# 課題内容:
ブータンの幸福観を扱う以下の本文を、最後の文の直後から引き継いで書き進めよ。

# 本文:
* * *

8月18日 海外ネットワーク
ヒマラヤ山麓の小さな国ブータンは幸せの国として知られている。
仏教の教えに基づいた幸せの価値観は世界中から注目されている。
7年前の調査では国民の97%が幸せと回答したことから
世界の注目を集めた。
国力や経済規模を計る指標のひとつとしてGDP国内総生産が使われるが
ブータンはGNHGross National Happiness 国民総幸福量を掲げていて
国民の詩浅瀬を国民の基本とし
政策にも反映させている。
そのブータンでは今 伝統的な社会が変わり始めている。
ブータンでは人口70万人の60%が農業に従事している。
国民のほとんどがチベット仏教を信仰している。
GNHも足るを知るという仏教の教えに根ざしている。
首都ティンプーの小学校。
授業ではつつしみやいたわりといった考えが強調されている。
この日の英語の授業でも幸せについて問いかけていた。
「無制限にほしがらず今あるものに満足しましょう。」
しかしこの国にもグローバル化の波が押し寄せている。

* * *

# 提供データ一覧:
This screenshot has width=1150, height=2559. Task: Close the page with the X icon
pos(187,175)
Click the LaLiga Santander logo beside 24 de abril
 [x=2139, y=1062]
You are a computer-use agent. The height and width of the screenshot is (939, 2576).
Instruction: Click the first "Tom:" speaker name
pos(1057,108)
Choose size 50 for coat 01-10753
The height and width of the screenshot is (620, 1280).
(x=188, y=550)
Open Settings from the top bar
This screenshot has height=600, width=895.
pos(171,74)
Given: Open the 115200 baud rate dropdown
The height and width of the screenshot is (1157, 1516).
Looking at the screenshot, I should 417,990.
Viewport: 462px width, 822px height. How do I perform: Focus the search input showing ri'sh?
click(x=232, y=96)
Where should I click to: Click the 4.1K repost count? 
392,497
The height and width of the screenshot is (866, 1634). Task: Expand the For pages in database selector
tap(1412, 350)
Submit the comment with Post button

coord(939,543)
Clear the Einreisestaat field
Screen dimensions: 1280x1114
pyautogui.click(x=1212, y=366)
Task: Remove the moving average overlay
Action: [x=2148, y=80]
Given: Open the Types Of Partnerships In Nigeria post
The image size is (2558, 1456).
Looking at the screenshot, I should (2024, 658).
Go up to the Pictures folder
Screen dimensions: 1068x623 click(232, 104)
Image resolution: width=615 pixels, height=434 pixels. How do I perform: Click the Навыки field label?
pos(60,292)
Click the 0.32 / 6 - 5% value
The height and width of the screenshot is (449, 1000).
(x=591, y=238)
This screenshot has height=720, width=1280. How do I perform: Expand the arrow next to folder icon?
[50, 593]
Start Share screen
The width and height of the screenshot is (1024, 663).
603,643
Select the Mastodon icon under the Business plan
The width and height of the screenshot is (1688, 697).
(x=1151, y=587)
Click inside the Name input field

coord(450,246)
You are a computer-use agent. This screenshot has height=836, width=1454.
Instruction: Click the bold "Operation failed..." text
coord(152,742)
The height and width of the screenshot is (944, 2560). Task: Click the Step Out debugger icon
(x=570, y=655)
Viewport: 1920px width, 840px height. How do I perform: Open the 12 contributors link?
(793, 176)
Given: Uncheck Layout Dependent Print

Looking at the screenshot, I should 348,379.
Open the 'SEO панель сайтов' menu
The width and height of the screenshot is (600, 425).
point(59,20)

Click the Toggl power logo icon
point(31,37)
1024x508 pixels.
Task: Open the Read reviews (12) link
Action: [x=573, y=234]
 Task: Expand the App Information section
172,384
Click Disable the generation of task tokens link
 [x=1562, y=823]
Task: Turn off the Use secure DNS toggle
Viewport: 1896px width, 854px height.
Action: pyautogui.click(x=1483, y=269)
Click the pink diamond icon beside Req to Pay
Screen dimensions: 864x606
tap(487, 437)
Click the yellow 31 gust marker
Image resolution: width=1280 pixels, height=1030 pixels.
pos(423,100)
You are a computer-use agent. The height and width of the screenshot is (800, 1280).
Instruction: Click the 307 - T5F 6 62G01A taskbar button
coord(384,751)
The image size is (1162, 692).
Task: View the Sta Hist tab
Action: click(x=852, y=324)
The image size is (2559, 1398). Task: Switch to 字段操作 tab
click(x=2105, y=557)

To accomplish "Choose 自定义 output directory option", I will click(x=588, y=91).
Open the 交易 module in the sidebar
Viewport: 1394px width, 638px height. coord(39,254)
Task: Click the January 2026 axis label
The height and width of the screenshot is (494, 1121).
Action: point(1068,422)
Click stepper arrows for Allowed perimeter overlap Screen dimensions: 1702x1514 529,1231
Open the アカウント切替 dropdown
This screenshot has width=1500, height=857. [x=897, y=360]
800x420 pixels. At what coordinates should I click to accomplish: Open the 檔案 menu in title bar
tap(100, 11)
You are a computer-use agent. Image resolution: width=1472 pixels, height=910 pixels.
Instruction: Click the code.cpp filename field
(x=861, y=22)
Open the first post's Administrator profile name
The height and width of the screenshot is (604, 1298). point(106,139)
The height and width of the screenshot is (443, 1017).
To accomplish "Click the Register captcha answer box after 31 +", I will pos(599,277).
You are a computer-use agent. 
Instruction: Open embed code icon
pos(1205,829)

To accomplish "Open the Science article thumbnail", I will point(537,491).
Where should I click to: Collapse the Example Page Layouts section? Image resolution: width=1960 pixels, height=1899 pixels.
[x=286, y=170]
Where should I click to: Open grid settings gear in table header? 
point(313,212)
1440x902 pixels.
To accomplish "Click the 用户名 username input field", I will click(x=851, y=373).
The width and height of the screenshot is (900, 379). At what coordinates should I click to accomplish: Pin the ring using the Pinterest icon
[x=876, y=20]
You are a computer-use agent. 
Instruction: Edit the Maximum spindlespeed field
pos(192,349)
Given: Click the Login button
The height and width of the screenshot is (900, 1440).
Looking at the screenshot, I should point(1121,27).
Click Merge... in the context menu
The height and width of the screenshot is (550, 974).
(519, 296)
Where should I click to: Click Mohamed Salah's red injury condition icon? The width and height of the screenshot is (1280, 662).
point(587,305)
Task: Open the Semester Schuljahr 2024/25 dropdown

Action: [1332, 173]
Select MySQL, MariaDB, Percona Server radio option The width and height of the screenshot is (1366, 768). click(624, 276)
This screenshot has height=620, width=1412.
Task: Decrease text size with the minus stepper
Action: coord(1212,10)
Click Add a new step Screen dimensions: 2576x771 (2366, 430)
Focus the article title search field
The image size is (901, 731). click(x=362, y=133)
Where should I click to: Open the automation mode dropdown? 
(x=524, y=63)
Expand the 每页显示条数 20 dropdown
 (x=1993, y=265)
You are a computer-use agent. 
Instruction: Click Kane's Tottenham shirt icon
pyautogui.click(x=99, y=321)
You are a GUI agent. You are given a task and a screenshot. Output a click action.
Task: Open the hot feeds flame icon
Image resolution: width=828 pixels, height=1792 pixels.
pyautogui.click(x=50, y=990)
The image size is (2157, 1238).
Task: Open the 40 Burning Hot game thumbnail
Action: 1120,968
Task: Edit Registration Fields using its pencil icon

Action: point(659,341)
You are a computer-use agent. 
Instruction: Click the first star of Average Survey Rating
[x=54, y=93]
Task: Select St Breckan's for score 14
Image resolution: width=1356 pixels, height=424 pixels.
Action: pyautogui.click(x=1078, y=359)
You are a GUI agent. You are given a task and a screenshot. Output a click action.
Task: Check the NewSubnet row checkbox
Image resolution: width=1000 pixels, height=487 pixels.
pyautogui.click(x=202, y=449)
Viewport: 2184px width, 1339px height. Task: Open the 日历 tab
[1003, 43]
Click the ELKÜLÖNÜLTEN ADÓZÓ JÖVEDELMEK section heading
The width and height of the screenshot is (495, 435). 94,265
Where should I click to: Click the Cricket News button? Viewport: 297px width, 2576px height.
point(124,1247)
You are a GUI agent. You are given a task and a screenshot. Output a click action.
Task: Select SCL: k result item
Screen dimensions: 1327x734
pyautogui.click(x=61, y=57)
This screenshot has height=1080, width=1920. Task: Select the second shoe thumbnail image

* * *

# 回答:
インターネットとテレビが13年前に解禁され
消費ブームが若い世代を中心に急速に広がっている。
今年オープンしたスーパーマーケットの商品の9割を輸入品が占めている。
食生活を楽しみたいという人たちが数多く訪れている。
アメリカの香辛料や日本の醤油まで並んでいた。
「外国からの輸入品がたくさんあって品質もいい。」
「ここに来るとつい買いたくなる。」
この5年間で
車や建設資材など隣国インドからの輸入額は3倍近くにまで膨らんでいる。
その結果 今年3月
支払いに充てるインドルピーが底をついた。
ブータンでは市民が日常的にルピーを使っているため
手に入らなくなることを恐れた人たちが銀行の窓口に殺到した。
加熱する消費に危機感を抱き
今年4月 首相が異例のテレビ演説を行った。
ブータン ティンレイ首相
「消費に歯止めをかけなければ経済が混乱する。
私たちは行動を改めなければいけない。」
政府は次々と対策を打ち出す。
4月 自動車の輸入を当面禁止した。
6月には国王も協力してニュースがこんな放送された。
「国王陛下自ら自転車で中心部を走りました。」
車の乗り入れを規制する日を設け
急激な車の増加を抑えようという狙いである。
消費についての市民の意識を変えようと
政府がテレビドラマの制作にも乗り出した。
無理なローンを組んで車や家を購入する人が多いことから
計画的なお金の使い方を知ってもらう目的である。
「借金して買わない。
お金を使いすぎない。
本当に必要なのか考えてほしい。」
大学2年生のカルマ・ヤンゾン・ドルジ(20)さんは
伝統衣装より洋服が好きだという。
最近のお気に入りは韓国製の服。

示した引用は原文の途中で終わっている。